US20040024586A1

US20040024586A1 - Methods and apparatuses for capturing and wirelessly relaying voice information for speech recognition

Info

Publication number: US20040024586A1
Application number: US10/210,601
Authority: US
Inventors: David Andersen
Original assignee: Intel Corp
Current assignee: Intel Corp
Priority date: 2002-07-31
Filing date: 2002-07-31
Publication date: 2004-02-05

Abstract

A speech recognition system includes a transducer placed in direct physical contact with the user. When the user speaks, the transducer receives the speech signal from the user based on its contact with the user instead of receiving the speech signal through free air. The transducer generates an analog electrical audio signal corresponding to the speech signal. The analog electrical audio signal is then converted to a digital audio signal and transmitted to a speech recognition engine using a wireless connection. By placing the transducer in direct physical contact with the user, ambient noise in the free air may be reduced and speech recognition accuracy may be improved.

Description

FIELD OF THE INVENTION

The present invention generally relates to the field of computer systems, and more specifically relating to methods and apparatuses for capturing speech signals.

BACKGROUND

Computer systems are becoming increasingly pervasive in our society, including everything from small handheld electronic devices, such as personal data assistants, cellular phones, and headset microphones, to application-specific electronic devices, such as set-top boxes, digital cameras, and other consumer electronics, to medium-sized mobile systems such as notebook, sub-notebook, and tablet computers, to desktop systems, workstations, and servers.

As used herein, the term “when” may be used to indicate the temporal nature of an event. For example, the phrase “event ‘A’ occurs when event ‘B’ occurs” is to be interpreted to mean that event A may occur before, during, or after the occurrence of event B, but is nonetheless associated with the occurrence of event B. For example, event A occurs when event B occurs if event A occurs in response to the occurrence of event B or in response to a signal indicating that event B has occurred, is occurring, or will occur.

Generally, sound waves are mechanical variations in air pressure. Sound waves can be converted to electrical variations using an electro-acoustical transducer such as a microphone. In a speech recognition system, a microphone receives a speech signal from a user. The user's speech signal travels outward from the user in free air as sound waves of varying air pressure. The microphone generates an analog electrical audio signal corresponding to the variations in air pressure which comprise the speech signal. The electrical audio signal is then converted to a digital audio signal, typically pulse code modulation (PCM) samples, where it can be further processed and analyzed by digital computing elements.

The microphone may be connected to a computer system using a communication port such as a universal serial bus (USB) port. The computer system may need to be trained so that it recognizes characteristics of the user's voice before it can adequately translate the digital representation of the speech signal into text. One disadvantage of receiving the user's speech signal in the free air is that, in addition to the user's speech signal, the microphone also receives ambient noise generated by sources other than the user. In typical home environments, ambient noise sources such as small kitchen appliances, vacuum cleaners, dish washers, etc. can be very loud resulting in a low signal to noise ratio.

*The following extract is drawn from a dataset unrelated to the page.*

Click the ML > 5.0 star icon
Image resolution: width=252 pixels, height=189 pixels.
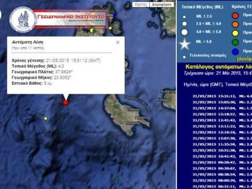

There are different techniques to filter out the ambient noise. One technique includes using digital noise cancellation technology in microphones. For example, the IBM ViaVoice for Windows Pro USB Edition speech recognition product by IBM Corporation of White Plains, N.Y. includes a USB headset microphone that includes a digital signal processor for higher speech recognition accuracy. Another technique includes using mechanical and/or electronic means to limit the directions from which sound will be picked up by the microphones. These techniques, called beam forming, reject noise signals by receiving sound energy only from a source when it is directly in front of the microphone. Finally, the simplest but least practical technique, is to simply eliminate ambient noise by using acoustically controlled environments such as a sound proof room.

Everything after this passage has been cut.